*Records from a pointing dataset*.

[start]

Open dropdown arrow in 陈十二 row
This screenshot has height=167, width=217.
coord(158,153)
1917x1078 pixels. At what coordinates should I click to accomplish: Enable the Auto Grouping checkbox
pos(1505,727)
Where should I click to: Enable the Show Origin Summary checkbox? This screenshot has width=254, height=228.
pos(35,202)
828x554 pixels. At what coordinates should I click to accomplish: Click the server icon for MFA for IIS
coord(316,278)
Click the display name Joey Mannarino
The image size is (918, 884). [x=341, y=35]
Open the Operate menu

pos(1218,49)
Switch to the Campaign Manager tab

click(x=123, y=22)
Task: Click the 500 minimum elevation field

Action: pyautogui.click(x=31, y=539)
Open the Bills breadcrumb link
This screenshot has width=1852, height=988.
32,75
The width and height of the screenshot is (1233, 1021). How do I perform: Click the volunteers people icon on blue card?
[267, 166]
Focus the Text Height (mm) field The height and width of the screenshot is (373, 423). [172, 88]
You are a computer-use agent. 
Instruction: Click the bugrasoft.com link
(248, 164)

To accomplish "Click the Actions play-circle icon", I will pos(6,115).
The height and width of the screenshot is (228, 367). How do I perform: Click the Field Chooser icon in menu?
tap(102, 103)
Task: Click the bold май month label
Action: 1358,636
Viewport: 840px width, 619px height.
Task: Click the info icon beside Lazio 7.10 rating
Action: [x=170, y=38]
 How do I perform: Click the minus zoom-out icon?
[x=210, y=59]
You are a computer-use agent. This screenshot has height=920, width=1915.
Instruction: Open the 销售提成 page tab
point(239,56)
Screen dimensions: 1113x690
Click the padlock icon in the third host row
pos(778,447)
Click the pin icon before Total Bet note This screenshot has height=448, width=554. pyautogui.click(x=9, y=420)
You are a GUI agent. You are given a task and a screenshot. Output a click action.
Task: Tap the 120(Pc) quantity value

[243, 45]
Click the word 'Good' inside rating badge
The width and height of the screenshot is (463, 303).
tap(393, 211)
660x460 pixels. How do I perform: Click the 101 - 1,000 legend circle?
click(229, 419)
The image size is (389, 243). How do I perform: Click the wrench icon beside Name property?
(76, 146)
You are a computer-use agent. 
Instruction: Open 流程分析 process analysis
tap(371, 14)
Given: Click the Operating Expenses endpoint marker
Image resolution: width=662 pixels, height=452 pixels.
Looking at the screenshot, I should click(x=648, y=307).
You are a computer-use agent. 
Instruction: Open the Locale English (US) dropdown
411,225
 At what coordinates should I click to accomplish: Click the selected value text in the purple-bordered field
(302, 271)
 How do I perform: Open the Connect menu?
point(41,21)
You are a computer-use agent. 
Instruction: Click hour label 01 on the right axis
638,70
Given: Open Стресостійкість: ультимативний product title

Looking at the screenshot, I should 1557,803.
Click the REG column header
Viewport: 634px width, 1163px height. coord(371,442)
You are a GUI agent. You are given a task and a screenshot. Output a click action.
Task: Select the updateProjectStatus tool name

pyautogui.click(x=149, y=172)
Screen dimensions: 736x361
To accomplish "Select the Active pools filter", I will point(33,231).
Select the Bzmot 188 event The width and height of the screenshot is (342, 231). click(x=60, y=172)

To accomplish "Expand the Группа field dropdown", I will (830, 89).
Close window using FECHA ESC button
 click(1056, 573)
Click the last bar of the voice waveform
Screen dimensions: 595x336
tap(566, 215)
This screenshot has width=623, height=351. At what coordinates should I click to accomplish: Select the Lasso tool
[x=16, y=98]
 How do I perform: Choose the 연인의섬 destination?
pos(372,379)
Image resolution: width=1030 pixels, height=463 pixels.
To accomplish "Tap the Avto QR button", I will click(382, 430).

[end]

Count how many lines in the listing above contain the word "icon". Reply with the number alone.

*Result for this task*. 9